Heart failure (HF) is a leading cause of death and hospitalization, imposing a heavy burden, not only on patients and their families, but also on society.1,2 In recent years, various advances, including new drugs, cutting-edge devices and innovative therapeutic strategies, have improved the longevity and quality of life of HF patients.1,2 Unfortunately, though, not all patients derive the maximum benefit from such approaches, and many do not exhibit a favorable clinical response. Inability to tolerate drug treatment, or merely an unsatisfactory response to interventions, are among the factors that result in an unsuccessful path in chronic HF.2,3 HF patients frequently require medical attention, with regular visits to emergency departments and hospital admissions, often in high-dependency units. Such events are well-recognized predictors of mortality.2,3 Identifying high-risk patients solely on clinical grounds is often a hard and inglorious task. This has prompted a search for biochemical and imaging parameters to aid clinical assessment and the identification of patients at higher risk for adverse events and death.4 Left ventricular ejection fraction (LVEF) is a long-time favorite and extensively evaluated tool1 that is a good prognostic marker in HF patients. It is widely available, easily obtainable and (relatively) reproducible. However, in patients with more severe ventricular dysfunction, it loses its ability to predict events. Of note, in many patients, LVEF does not correlate well with functional capacity or quality of life.3
The measurement of right ventricular (RV) function, historically overshadowed by its left counterpart, is often metaphorically compared to the dark side of the moon: less accessible and often disregarded. Currently, there is growing interest in the pathophysiologic role and prognostic relevance of the right ventricle in advanced HF. However, objective, reliable, and reproducible assessment of RV function is often difficult. Several methods have been advocated, but all are far from perfect, and this constitutes an important limitation to the use of RV functional parameters in daily clinical practice.5 In their article6 published in this issue of the Journal, Ozenc and coworkers explore the role of data obtained from right heart catheterization as a tool to assess a group of more severe patients, candidates for heart transplantation or left ventricular assist device (LVAD) implantation, most of them under optimal medical therapy as recommended by the ESC guidelines on Heart Failure from 2012.1
As expected, a comprehensive data collection was performed. After non-invasive assessment by echocardiography and right heart catheterization, the only parameter that strongly predicted hospitalization was right ventricular stroke work index (RVSWI). Other commonly used non-invasive and hemodynamic parameters, such as LVEF, tricuspid annular plane systolic excursion, cardiac index or cardiac output, and pulmonary capillary wedge pressure (PCWP), did not have predictive value regarding HF hospitalizations. Moreover, none of the tools analyzed were found to predict mortality. The authors attributed this to the short follow-up time. The relatively low cardiovascular mortality (considering the high-risk features of this group of patients), more easily influenced by unexpected events or even arrhythmic episodes, may be another plausible explanation for the absence of significant predictors. Unfortunately no information was reported regarding implantable cardioverter-defibrillator use.

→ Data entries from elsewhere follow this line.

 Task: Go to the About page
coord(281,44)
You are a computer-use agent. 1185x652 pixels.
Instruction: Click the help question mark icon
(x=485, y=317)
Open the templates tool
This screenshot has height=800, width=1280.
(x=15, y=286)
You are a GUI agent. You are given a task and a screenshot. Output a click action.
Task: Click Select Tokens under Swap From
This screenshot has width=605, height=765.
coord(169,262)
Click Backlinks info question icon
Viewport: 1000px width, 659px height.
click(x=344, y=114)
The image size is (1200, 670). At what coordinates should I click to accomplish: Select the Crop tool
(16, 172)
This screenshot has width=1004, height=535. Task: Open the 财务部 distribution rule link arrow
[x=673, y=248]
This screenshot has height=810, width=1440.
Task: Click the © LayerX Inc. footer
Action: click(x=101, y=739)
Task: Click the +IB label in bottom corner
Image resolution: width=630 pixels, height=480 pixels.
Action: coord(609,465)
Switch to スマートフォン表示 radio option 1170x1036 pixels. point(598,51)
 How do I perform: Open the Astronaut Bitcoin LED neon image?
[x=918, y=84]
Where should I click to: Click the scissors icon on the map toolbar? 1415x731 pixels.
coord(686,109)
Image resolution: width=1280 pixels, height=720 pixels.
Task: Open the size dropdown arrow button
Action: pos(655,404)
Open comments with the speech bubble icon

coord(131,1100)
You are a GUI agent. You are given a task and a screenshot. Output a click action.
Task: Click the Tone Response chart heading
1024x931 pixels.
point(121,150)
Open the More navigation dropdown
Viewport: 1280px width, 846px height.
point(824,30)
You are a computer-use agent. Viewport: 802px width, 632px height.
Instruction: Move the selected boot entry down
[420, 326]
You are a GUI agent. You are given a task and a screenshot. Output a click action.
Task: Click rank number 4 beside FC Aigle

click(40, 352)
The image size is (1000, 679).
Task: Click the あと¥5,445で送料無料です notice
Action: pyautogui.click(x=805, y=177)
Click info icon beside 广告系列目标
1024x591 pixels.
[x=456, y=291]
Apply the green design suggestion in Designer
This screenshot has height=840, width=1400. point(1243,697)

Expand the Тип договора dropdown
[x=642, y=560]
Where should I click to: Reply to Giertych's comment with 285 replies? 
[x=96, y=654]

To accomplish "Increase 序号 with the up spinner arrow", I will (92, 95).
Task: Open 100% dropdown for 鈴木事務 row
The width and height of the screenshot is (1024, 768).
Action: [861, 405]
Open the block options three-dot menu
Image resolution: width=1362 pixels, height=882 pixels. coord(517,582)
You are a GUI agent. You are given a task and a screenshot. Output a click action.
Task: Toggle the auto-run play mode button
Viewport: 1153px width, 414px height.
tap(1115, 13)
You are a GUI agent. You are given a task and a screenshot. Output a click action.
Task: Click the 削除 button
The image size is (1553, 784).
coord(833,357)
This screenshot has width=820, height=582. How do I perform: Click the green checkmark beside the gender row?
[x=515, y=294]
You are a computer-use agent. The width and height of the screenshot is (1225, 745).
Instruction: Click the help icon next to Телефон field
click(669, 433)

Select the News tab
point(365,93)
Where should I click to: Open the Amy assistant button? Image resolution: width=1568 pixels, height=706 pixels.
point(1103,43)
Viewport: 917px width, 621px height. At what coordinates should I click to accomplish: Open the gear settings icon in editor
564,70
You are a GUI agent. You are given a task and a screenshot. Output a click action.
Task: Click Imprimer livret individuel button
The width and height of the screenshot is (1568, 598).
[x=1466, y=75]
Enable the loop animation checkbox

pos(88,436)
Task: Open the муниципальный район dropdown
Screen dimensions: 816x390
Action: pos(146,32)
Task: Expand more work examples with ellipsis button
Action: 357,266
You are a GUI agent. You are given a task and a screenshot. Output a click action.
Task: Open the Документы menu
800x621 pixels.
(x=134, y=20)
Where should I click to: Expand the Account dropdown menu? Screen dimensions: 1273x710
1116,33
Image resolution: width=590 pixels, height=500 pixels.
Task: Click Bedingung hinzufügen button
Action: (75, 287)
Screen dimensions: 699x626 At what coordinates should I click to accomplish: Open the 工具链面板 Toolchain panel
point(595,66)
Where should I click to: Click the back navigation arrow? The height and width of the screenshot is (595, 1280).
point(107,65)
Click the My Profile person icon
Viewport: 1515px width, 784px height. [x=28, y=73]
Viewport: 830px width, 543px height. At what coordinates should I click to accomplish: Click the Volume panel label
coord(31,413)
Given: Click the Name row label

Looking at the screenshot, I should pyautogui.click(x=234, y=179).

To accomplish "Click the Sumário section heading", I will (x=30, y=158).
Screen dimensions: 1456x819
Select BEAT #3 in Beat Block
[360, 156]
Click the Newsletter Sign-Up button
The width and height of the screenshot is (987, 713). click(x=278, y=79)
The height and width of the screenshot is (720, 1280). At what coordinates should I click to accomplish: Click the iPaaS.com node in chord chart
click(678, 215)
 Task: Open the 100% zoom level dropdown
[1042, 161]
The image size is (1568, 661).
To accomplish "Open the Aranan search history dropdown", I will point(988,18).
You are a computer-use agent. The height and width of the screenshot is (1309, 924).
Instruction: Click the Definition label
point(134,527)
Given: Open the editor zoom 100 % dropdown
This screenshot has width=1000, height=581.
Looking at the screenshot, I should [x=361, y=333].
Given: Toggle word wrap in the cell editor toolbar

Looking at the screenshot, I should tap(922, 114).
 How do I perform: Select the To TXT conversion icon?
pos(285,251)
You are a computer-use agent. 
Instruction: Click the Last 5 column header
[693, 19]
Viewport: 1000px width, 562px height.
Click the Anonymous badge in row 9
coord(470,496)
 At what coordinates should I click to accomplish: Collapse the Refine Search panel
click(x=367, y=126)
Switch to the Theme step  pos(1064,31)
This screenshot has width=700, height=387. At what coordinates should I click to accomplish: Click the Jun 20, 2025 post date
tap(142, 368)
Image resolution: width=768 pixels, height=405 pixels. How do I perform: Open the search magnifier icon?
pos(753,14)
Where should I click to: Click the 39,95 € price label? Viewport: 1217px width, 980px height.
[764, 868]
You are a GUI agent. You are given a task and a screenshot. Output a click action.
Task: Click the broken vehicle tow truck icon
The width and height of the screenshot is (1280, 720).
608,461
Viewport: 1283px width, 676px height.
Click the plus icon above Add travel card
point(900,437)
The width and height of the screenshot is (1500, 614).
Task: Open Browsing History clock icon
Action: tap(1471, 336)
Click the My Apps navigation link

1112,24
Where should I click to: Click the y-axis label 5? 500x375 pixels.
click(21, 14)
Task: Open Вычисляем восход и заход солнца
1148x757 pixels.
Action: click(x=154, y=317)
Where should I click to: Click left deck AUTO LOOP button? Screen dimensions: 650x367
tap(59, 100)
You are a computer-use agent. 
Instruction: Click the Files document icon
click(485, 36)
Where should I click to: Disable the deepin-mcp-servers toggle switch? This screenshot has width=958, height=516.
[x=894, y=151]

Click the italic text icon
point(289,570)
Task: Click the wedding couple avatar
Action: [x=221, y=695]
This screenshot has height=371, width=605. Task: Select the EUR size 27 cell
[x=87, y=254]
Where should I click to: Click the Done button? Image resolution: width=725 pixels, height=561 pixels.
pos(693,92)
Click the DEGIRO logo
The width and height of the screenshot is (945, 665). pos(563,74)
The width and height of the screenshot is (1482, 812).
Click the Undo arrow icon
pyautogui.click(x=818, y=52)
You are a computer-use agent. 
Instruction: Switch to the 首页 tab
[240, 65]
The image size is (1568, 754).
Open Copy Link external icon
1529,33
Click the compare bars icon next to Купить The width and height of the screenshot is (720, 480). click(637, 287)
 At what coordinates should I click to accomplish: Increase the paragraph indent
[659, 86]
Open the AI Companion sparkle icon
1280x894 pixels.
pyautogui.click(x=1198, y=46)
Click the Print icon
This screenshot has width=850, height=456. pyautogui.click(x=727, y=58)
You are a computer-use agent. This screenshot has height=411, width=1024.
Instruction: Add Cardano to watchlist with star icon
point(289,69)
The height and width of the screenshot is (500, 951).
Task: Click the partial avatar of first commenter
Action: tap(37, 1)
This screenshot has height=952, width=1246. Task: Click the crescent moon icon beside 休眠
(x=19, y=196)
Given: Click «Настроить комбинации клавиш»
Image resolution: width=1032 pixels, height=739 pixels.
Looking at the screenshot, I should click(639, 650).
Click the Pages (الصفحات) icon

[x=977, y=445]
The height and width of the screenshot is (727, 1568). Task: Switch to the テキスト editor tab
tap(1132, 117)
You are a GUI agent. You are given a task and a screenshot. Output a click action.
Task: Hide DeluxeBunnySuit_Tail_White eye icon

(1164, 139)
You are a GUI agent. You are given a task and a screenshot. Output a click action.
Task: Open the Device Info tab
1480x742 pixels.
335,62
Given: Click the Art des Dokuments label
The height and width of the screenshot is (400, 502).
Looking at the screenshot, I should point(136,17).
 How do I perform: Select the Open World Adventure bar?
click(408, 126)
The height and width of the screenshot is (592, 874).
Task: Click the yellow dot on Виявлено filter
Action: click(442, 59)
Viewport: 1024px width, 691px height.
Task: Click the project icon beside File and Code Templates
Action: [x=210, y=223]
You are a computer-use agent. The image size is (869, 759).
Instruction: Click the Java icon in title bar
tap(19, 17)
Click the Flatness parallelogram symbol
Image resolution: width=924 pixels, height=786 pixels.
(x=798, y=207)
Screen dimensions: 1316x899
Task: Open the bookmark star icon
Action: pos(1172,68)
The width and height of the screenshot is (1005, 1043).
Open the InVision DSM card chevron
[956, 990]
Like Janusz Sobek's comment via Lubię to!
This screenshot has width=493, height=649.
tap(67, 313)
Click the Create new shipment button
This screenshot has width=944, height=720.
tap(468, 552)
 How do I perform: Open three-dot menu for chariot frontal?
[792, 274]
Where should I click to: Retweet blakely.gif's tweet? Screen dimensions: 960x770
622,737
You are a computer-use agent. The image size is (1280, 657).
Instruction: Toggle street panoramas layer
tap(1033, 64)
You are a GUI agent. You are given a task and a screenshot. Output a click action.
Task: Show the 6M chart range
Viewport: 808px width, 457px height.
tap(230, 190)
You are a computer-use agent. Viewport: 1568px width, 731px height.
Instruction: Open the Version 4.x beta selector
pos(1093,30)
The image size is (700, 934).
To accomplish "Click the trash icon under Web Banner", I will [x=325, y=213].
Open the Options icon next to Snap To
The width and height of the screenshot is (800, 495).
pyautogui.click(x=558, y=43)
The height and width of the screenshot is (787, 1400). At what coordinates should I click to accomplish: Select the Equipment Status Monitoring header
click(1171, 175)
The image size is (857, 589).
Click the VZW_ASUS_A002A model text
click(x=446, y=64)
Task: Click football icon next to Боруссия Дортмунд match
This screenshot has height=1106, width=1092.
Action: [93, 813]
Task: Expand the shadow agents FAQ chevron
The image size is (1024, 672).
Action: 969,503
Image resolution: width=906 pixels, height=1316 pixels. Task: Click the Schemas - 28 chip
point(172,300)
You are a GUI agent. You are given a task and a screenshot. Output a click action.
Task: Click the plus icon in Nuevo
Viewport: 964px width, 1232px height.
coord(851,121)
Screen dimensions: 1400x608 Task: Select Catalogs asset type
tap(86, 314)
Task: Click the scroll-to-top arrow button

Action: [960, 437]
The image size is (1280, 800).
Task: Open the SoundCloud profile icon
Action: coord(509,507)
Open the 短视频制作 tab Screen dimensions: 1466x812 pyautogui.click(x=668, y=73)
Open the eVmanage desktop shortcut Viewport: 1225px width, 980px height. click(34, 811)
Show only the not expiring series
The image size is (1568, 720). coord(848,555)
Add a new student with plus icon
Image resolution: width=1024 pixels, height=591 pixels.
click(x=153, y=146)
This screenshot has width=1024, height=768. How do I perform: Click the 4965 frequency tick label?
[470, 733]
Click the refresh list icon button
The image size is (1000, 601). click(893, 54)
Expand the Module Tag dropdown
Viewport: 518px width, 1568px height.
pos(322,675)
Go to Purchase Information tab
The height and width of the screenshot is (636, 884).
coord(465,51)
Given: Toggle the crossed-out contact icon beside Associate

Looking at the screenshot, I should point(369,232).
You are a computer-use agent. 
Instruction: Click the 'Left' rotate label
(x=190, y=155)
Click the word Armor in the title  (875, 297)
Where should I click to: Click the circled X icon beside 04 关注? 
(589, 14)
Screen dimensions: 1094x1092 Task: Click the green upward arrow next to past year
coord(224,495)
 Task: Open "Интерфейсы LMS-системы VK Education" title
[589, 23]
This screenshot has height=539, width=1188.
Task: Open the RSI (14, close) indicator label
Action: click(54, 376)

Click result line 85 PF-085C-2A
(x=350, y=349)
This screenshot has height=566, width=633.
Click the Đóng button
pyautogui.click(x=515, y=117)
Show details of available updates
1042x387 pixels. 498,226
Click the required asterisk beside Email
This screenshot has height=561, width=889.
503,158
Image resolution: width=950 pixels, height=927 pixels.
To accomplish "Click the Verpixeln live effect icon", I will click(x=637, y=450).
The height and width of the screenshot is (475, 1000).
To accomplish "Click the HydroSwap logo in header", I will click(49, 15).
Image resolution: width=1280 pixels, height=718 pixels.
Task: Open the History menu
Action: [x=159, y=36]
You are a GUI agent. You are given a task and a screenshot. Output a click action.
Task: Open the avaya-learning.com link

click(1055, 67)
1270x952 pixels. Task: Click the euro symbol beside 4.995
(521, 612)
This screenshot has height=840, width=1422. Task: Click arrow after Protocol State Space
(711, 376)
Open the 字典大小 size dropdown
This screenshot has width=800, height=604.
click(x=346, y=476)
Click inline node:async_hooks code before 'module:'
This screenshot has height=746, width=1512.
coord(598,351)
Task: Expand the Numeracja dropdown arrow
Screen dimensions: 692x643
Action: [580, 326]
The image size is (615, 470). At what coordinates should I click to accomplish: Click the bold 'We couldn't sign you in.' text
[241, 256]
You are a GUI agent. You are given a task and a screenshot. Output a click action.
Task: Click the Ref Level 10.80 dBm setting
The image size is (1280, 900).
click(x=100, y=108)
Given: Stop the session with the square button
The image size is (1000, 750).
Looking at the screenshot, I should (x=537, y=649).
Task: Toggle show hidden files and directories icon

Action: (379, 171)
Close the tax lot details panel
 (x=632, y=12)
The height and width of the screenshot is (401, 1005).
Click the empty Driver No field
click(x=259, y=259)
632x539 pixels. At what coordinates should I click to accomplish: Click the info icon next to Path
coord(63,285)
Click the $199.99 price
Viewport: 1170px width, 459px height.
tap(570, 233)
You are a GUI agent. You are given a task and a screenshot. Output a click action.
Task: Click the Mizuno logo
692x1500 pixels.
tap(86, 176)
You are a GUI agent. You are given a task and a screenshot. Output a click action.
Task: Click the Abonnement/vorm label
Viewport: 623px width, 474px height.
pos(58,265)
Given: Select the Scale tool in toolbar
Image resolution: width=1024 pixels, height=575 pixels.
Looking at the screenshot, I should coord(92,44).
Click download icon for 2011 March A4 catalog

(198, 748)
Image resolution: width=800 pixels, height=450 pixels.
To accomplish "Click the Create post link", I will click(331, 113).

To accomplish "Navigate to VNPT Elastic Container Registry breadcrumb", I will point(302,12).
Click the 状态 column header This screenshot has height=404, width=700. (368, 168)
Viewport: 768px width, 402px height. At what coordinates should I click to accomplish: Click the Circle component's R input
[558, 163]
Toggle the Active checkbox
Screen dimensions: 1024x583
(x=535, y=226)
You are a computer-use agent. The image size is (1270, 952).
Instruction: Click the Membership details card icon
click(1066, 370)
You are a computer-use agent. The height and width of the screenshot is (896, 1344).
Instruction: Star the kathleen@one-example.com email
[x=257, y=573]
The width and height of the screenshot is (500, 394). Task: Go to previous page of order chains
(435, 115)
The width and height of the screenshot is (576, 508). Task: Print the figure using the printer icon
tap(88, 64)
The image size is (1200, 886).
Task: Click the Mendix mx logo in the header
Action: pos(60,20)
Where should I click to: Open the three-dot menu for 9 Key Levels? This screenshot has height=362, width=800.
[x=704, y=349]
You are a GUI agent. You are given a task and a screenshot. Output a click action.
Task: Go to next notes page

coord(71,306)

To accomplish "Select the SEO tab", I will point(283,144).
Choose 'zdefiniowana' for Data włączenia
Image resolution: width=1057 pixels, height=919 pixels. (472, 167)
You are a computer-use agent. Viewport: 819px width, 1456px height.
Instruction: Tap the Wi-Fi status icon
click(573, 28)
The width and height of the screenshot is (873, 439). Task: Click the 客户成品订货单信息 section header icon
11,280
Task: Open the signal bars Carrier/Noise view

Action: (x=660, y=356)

Notably, deceased patients displayed numerically lower cardiac output and index, as well as higher PCWP. Nonetheless, such differences were not statistically significant (probably due to the low event rate).
Right heart catheterization is an invasive procedure with non-negligible complications. Furthermore, it is not widely available and should be performed only in selected cases, by experienced operators. However, it remains part of the routine assessment of heart transplantation or LVAD candidates. The work by Ozenc et al. showed that measurement of RVSWI provides further valuable information in settings where right heart catheterization is required, without significantly increasing the complexity or risk of the procedure.
Advanced HF involves complex clinical scenarios in which a ‘one size fits all’ assessment and management of patients is unlikely to result in satisfactory outcomes. The information added by RVSWI may enable more tailored management and follow-up in this particular setting, identifying patients who are at higher risk for unscheduled hospital admissions and in need of closer surveillance or anticipated advanced interventions. It might also prompt earlier referral for palliative care (often disregarded, but important to patients from their individual perspective).
Curiously, none of the enrolled patients underwent cardiac transplantation and no information regarding LVAD support is provided. It is possible that the authors, similarly to Portuguese heart failure specialists, face a harsh reality when it comes to access to heart transplantation and medium- and long-term LVAD therapy. Unfortunately, heart transplantation is becoming more and a more an epidemiological curiosity and access to LVAD, shamefully, a mirage.7
Treatment optimization in advanced heart failure is an ever-moving target: when acute HF stabilization is achieved, further down the road the same patient may return in a challenging chronic HF scenario, with an increased burden of age and comorbidities. However, meanwhile, providing our patients with the optimum strategy according to current best practice enables them to live a longer and happier life, and that is undoubtedly a great achievement for heart failure caregivers.
Conflicts of interestThe authors have no conflicts of interest to declare.